Randomness (r_ness) wrote,
Randomness
r_ness

Another in a series of quotes for people on my flist.

This one is for cmeckhardt, following up on conversations we had about intersectionality, and it's from Ta-Nehisi Coates:
But whenever I read that XX field isn't diverse enough, I don't so much doubt the truth of it, as I think the charge deeply underestimates exactly the price being exacted for white supremacy in this country, and the length of time for which it went unchecked. We're 50 years into a truly democratic, non white-supremacists America. Congratulations. But we we spent some 150 years in which the country's major institutions--its government, its business, its churches, its block associations, its military, its police force, its labor unions--in the main, aided and abetted white racism. There are certainly exceptions, but I tend to think that the long-term damage done is incalculable and has a lot to do with how we live today.

I'm reporting out a story now in which I had to talk with older black folks who'd grown up in an industrial city in the 40s and 50s. One of the things that comes through from them is that being smart and black, during that time, was really scary. I keep hearing these tales of black people with degrees in electrical engineering, who ended up working in the post office, driving cabs, or worse, running numbers. This is toward the end of Jim Crow, and after slavery, both of which did their best to exact a toll on uppity nigras, who though they were above their station. I don't think I would have made it past fourteen in that world.

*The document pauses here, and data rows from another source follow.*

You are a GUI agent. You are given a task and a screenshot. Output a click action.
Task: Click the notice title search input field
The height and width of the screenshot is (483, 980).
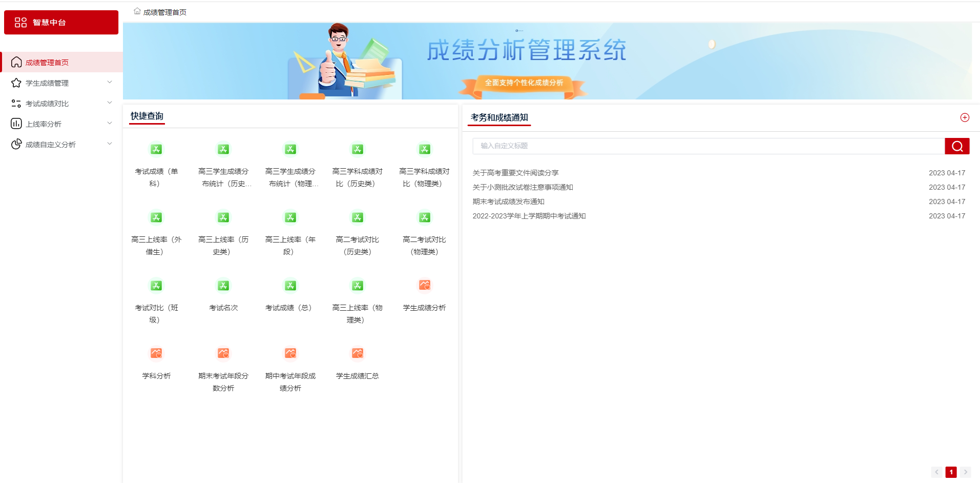[x=708, y=146]
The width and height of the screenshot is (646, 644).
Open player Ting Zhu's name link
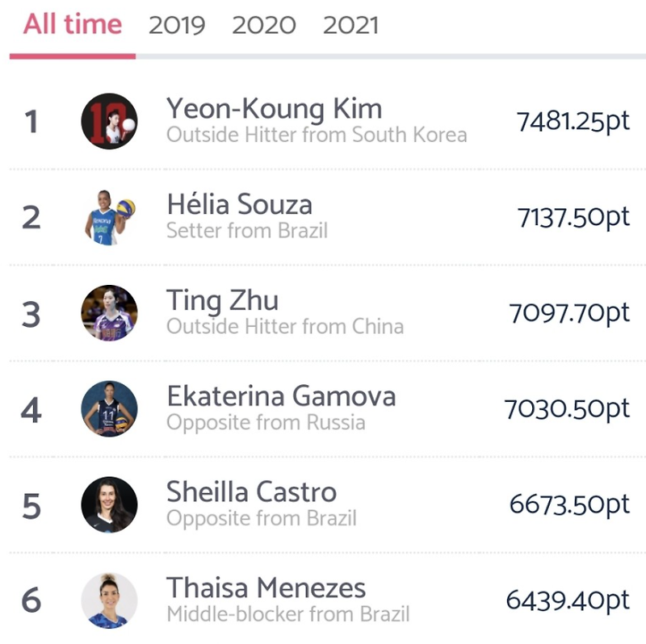(x=222, y=301)
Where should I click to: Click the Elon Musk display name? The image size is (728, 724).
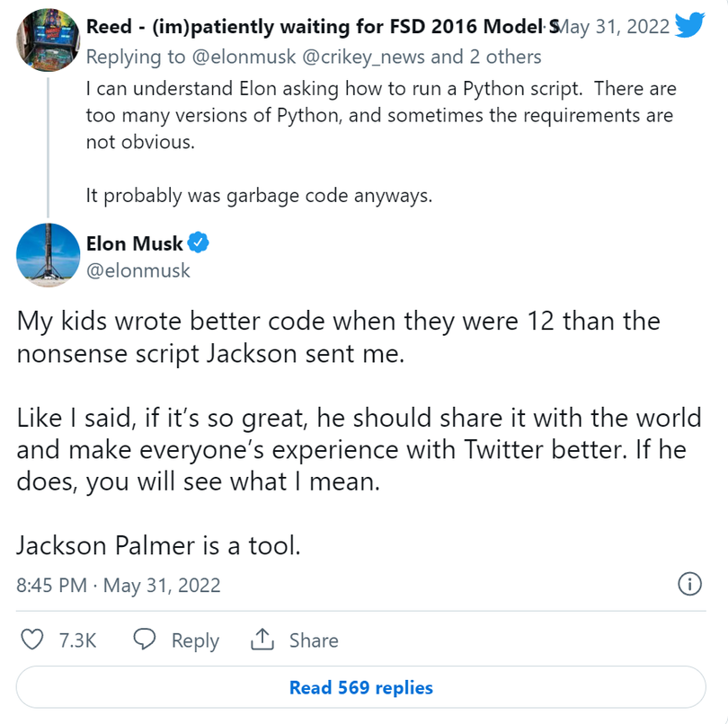click(x=134, y=243)
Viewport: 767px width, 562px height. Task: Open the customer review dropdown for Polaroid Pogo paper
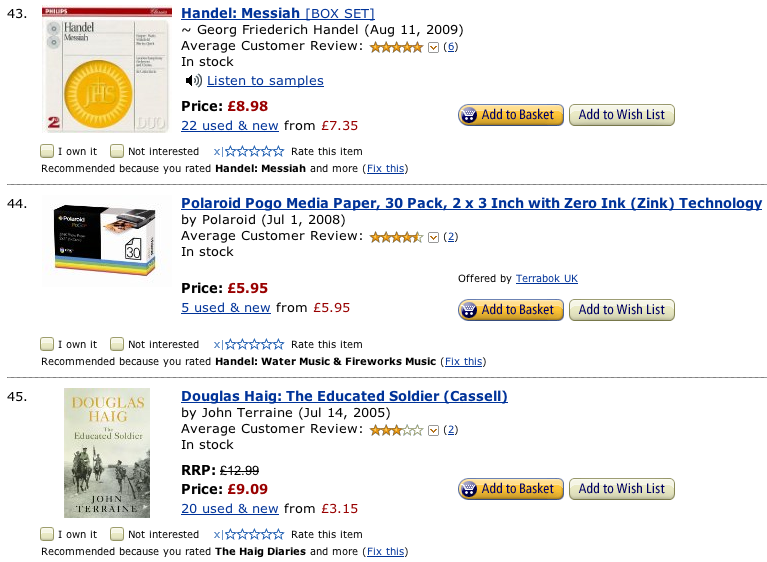433,237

What is the long-term damage of communicating a penalty, including death, for black intelligence while rewarding white intelligence? What is the long-term damage of having a federal government policy which intentionally seeks to retard the wealth of black communities? What is the long-term damage of using the police--theoretically the guardians of all that is right in society--as a kind of thug army charged with enforcing racist edicts? These are, literally, questions. I don't have answers for them, but when I hear people asking Hollywood to grapple with a history that we, ourselves, don't want to grapple with I wonder whether we really understand precisely what happened, how much we lost, and how long it will take to get it back.